I just find it lazy conversation, to talk about how tired/busy I am and I’m really REALLY trying to not rely on that. I mean, WE ARE ALL TIRED AND BUSY. I don’t care if you sit at a desk all day or work a 12-hour medical shift in a hospital. I don’t care if you work from the home or work as a Mom in your home. I don’t care if you travel across the world or if you commute half of a mile. WE ARE ALL TIRED AND BUSY. That is just the nature of our brains, to feel tired and busy. There are always things we know we should be doing and they are in battle with things we want to be doing and so that – inherently – makes us feel busy. And I don’t know anyone who isn’t tired at least some of the time.

So, instead, I’m really trying to do small-talk without relying on the tired/busy narrative. And I’m also trying to not one-up people who might be talking about how tired/busy they are. WHY DO I FEEL COMPELLED TO DO THAT? I especially do it with my husband. He’ll say, “I’m tired,” and I’ll be like, “I HAVE BEEN TIRED FOR 25 YEARS.” I mean, JEEZUS Kim. 

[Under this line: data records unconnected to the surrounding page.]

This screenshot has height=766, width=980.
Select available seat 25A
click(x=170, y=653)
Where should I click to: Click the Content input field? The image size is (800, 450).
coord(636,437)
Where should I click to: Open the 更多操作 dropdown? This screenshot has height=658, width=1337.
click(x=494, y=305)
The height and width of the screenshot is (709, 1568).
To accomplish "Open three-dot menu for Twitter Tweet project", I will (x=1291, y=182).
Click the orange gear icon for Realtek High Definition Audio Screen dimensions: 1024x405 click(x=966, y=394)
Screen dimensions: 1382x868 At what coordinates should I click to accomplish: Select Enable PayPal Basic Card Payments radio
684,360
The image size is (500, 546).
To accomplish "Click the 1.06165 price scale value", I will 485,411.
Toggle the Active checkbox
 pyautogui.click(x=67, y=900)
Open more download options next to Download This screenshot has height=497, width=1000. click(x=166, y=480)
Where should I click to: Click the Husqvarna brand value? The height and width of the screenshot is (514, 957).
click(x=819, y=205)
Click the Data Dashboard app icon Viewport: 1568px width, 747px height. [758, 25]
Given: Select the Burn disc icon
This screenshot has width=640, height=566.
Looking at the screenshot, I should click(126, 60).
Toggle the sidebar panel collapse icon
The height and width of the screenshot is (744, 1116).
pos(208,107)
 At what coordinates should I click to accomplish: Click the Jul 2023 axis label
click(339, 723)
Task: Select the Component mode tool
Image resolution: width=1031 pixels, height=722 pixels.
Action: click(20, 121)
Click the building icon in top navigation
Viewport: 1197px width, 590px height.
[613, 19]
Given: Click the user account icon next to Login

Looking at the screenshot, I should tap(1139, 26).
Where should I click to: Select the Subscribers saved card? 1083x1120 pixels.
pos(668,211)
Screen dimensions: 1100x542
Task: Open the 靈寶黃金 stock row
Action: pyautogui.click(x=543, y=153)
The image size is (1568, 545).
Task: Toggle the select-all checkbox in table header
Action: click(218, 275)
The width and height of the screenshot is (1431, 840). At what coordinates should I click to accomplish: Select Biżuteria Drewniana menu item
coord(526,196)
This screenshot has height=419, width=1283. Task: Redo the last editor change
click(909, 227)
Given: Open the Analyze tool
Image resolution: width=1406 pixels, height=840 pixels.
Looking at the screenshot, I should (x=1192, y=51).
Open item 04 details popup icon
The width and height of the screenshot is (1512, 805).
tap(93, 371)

In a perfect world the words “tired” and “busy” would be permanently removed from my vocabulary list. I would be more creative with my small-talk and more honest with my responses to requests for time or points of criticism. I’m not there yet, but I’m trying! 

Let’s be honest. I’d have more time to learn better responses and conversation points if I wasn’t so tired and busy all the time.

One Comment

  • Beth Edwards

    Tired or busy are boundary words, Though, I just usually use, I just cane add another thing on my plate right now.